Background: At the time of feasibility work and final design of the trial there was no randomised control trial evidence for the long-term risks and benefits of hormone replacement therapy. Observational studies had suggested that long term use of estrogen was likely to be associated, amongst other things, with reduced risks of osteoporosis and ischaemic heart disease and increased risks of breast and endometrial cancer. Concomitant use of progestogens had been shown to protect against endometrial cancer, but there were few data showing how progestogen might affect estrogen actions on other conditions. Disease specific risks from observational studies suggested that, overall, long-term HRT was likely to be beneficial. Several studies showed that mortality from all causes was lower in HRT users than in non-users. Some secondary cardiovascular prevention trials were ongoing but evidence was also required for a range of outcomes in healthy women. The WISDOM trial was designed to compare combined estrogen and progestogen versus placebo, and estrogen alone versus combined estrogen and progestogen. During the development of WISDOM the Women's Health Initiative trial was designed, funded and started in the US.

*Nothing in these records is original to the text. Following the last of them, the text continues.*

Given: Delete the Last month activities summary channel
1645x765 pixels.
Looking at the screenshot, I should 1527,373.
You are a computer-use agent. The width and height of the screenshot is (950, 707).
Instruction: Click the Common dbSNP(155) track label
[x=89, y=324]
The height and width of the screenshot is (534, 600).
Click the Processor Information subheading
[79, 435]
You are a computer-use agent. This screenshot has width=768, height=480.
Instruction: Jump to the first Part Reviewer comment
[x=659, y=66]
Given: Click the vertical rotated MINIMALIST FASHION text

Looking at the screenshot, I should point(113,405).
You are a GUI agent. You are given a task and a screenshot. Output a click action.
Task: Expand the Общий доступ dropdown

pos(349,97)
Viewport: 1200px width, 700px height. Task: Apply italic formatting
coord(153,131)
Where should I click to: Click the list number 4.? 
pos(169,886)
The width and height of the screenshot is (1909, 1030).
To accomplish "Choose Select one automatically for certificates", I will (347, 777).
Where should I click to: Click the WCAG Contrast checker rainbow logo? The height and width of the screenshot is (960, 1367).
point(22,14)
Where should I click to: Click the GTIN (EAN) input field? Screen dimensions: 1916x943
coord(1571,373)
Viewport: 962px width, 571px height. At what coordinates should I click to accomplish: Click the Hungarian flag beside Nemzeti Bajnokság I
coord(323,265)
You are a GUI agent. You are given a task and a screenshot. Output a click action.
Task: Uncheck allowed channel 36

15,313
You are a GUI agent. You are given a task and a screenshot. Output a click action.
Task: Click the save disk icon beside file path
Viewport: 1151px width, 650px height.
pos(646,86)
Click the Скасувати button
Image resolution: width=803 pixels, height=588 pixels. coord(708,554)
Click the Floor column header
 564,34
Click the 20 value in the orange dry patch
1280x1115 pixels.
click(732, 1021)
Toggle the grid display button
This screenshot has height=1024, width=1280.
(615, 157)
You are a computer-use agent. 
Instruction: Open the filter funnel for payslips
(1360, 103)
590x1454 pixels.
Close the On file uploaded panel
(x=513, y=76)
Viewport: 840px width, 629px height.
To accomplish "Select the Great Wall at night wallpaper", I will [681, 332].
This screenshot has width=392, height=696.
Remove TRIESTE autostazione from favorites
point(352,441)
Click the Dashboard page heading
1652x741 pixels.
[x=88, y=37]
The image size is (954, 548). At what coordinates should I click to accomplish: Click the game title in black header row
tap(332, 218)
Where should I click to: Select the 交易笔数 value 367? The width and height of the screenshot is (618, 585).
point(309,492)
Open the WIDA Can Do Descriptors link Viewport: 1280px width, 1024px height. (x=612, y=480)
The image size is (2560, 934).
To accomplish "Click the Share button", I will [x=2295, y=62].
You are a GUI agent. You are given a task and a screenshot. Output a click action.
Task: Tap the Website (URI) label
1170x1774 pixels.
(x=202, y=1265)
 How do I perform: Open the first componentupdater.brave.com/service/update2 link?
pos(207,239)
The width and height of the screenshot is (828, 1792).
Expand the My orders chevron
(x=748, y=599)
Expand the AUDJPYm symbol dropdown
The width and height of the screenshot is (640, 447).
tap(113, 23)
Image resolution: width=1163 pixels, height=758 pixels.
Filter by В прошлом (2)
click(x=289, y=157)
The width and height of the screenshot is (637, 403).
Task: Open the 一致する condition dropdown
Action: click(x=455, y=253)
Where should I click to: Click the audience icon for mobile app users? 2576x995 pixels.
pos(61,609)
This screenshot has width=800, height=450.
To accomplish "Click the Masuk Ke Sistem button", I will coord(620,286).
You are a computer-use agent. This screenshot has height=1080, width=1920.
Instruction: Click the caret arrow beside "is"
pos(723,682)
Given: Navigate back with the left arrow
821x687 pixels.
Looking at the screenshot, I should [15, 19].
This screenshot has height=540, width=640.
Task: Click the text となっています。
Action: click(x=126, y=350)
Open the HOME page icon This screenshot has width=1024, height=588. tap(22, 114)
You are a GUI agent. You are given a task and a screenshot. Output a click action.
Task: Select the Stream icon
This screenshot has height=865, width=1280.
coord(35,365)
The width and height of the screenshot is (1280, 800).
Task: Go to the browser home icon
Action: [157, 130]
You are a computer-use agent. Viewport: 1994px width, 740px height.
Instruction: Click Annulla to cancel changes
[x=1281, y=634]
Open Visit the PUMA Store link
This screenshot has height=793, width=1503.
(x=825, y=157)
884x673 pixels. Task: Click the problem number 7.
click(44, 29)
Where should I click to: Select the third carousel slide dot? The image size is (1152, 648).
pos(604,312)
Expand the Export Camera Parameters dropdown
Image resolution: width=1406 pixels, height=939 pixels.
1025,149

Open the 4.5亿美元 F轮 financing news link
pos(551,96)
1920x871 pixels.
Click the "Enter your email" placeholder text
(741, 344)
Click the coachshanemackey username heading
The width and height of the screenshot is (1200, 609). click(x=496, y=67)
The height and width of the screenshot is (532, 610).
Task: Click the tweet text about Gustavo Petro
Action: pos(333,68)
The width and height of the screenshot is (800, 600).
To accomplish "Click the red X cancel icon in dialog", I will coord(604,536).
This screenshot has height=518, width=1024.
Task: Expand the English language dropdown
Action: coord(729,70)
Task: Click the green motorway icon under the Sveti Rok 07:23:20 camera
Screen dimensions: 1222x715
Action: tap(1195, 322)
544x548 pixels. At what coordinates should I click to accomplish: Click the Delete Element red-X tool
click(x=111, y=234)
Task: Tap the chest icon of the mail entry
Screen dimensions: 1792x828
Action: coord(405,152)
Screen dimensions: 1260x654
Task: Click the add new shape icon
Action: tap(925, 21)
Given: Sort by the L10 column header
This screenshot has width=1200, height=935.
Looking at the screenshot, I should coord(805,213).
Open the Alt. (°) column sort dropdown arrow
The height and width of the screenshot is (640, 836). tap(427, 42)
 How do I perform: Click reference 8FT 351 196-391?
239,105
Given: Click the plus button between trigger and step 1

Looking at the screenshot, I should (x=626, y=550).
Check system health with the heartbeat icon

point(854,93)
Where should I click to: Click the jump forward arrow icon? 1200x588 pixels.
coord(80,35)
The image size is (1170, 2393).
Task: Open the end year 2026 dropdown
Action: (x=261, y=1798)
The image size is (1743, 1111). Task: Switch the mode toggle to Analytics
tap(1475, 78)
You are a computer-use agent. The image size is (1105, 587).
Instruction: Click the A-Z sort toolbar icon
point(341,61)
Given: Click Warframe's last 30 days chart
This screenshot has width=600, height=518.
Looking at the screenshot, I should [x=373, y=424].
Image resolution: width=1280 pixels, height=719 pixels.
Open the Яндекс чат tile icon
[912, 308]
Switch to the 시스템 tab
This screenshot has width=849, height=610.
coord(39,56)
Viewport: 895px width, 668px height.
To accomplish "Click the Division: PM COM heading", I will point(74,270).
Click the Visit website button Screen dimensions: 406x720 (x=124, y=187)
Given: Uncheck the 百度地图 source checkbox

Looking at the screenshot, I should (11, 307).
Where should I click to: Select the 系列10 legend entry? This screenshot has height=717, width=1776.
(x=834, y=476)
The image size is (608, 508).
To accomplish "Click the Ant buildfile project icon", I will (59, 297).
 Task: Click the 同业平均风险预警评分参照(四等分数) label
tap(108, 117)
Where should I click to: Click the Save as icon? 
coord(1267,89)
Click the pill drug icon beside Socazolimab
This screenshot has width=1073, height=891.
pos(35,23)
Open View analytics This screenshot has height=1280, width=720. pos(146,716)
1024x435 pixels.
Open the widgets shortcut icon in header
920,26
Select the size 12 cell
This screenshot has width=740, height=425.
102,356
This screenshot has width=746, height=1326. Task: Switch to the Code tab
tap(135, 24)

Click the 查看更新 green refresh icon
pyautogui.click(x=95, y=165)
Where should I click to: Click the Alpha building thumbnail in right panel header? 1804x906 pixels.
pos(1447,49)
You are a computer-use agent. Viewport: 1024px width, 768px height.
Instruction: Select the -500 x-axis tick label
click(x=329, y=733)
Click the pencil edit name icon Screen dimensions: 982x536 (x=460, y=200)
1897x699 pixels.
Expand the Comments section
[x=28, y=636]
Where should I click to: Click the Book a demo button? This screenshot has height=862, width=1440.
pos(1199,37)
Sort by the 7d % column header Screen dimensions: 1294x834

Design: Randomised, placebo, controlled, trial.

Methods: The trial was set in general practices in the UK (384), Australia (94), and New Zealand (24). In these practices 284175 women aged 50-69 years were registered with 226282 potentially eligible. We sought to randomise 22300 postmenopausal women aged 50 - 69 and treat for ten years. The interventions were: conjugated equine estrogens, 0.625 mg orally daily; conjugated equine estrogens plus medroxyprogesterone acetate 2.5/5.0 mg orally daily; matched placebo. Primary outcome measures were: major cardiovascular disease, osteoporotic fractures, breast cancer and dementia. Secondary outcomes were: other cancers, all cause death, venous thromboembolism and cerebro-vascular disease.

Results: The trial was prematurely closed during recruitment following publication of early results from the Women's Health Initiative. At the time of closure, 56583 had been screened, 8980 entered run-in, and 5694 (26% of target of 22,300) randomised. Those women randomised had received a mean of one year of therapy, mean age was 62.8 years and total follow-up time was 6491 person years.

Discussion: The WISDOM experience leads to some simple messages. The larger a trial is the more simple it needs to be to ensure cost effective and timely delivery. When a trial is very costly and beyond the resources of one country, funders and investigators should make every effort to develop international collaboration with joint funding.

Figure 1

Flowchart of trial procedures in WISDOM. ⁽¹⁾ In UK explanation given on individual basis. In NZ and Australia group sessions held and individual interviews held later with women who indicated interest in the trial. ⁽²⁾ In Australia tablets not held or issued by individual general practices. Participants collected trial medication from the co-ordinating centre's pharmacy. ⁽³⁾ In Australia blood samples taken at co-ordinating centre and results sent to GP.

Figure 2

WISDOM trial symptoms questionnaire.

Figure 3

Treatment allocation in the WISDOM trial.